Pink laments that extrinsic motivation has its uses in tasks that are mundane or algorithmic (tasks that follow a set of established instructions down a single pathway to one conclusion). However, he maintains that the current business operating system is based more on heuristic operations (tasks that require innovative and creative thinking) and that extrinsic motivation is no longer sufficient. 

Pink spends the second part of the book detailing his upgrade (motivation 3.0) to the currently ineffective motivational system. Pink's new approach focuses on increasing the amount of intrinsic motivation in employees and helping them find a flow state where the work gets done because they are personally motivated to do so. Pink's approach focuses on three key elements of intrinsic motivation: autonomy (the desire to direct our own lives), mastery (the urge to make progress and get better at something that matters), and purpose (the yearning to do what we do in the service of something larger than ourselves). Pink argues that all three must be present for an employee to find the flow state and be truly motivated to do what they are doing. 

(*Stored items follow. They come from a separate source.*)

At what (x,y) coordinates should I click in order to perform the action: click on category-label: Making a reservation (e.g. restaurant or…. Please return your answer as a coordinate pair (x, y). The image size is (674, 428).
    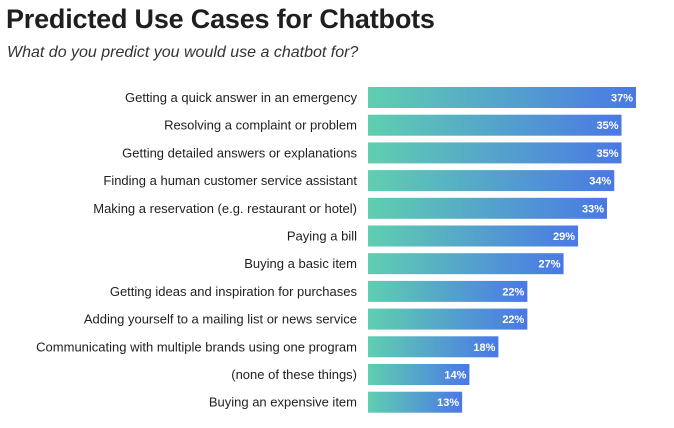
    Looking at the image, I should click on (225, 208).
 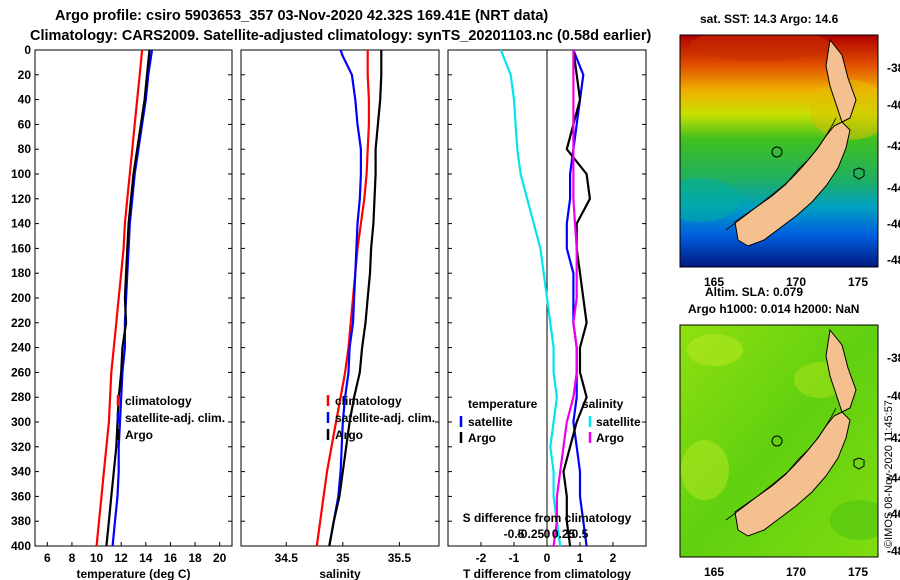 What do you see at coordinates (530, 298) in the screenshot?
I see `diff-series-cyan` at bounding box center [530, 298].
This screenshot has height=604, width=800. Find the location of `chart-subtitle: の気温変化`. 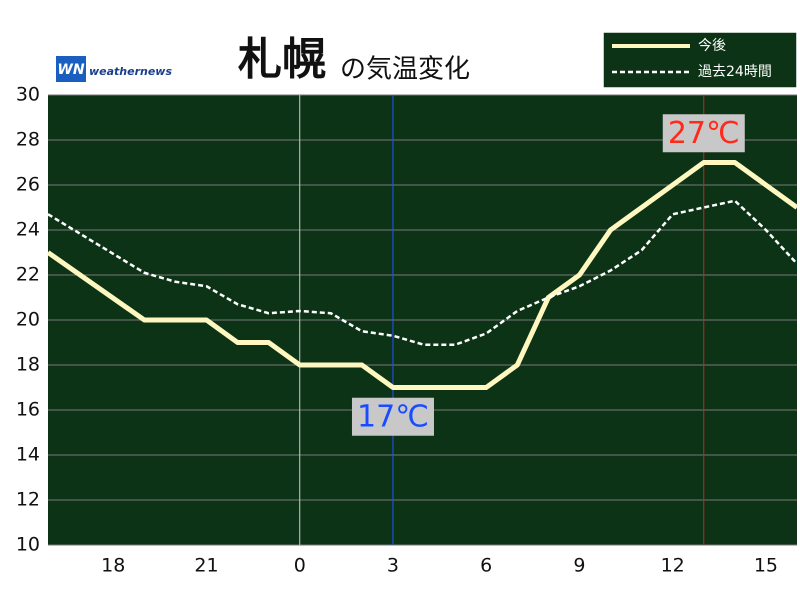

chart-subtitle: の気温変化 is located at coordinates (405, 70).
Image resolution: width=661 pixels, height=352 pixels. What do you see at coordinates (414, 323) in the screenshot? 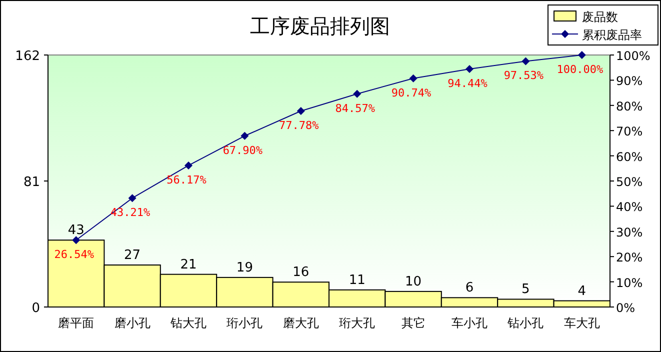
I see `x-tick-label: 其它` at bounding box center [414, 323].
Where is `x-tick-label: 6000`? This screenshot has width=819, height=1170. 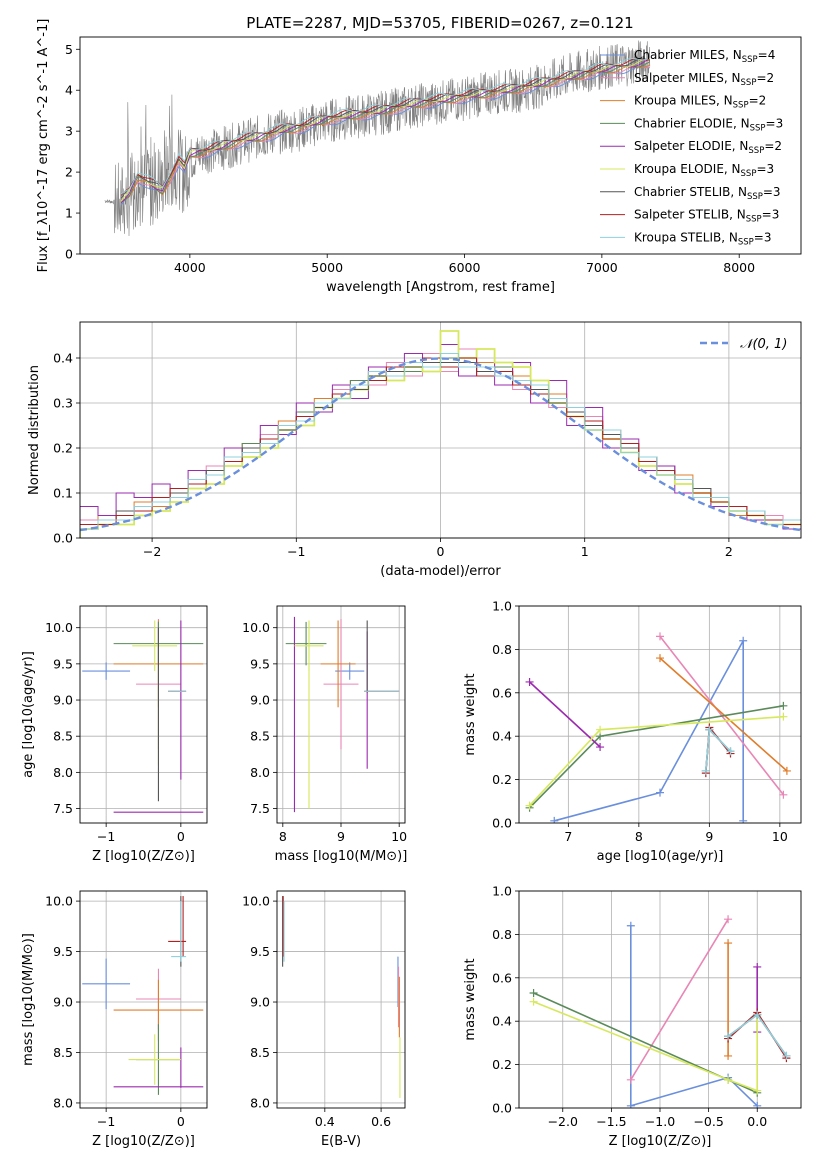
x-tick-label: 6000 is located at coordinates (465, 268).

When it comes to the application of these theories to strategy, what I find so interesting and enthralling is the simple idea that things are not what they seem. Just because the majority of people assume something to be effective or true, doesn't mean it is either. Everything must be based on data and research if it is going to be truly effective in practice. There are so many insightful nuggets of information in this book that one little article can’t do it justice. It’s a pretty quick read that can change the way you think about the world of business and the science of motivation. I highly recommend it.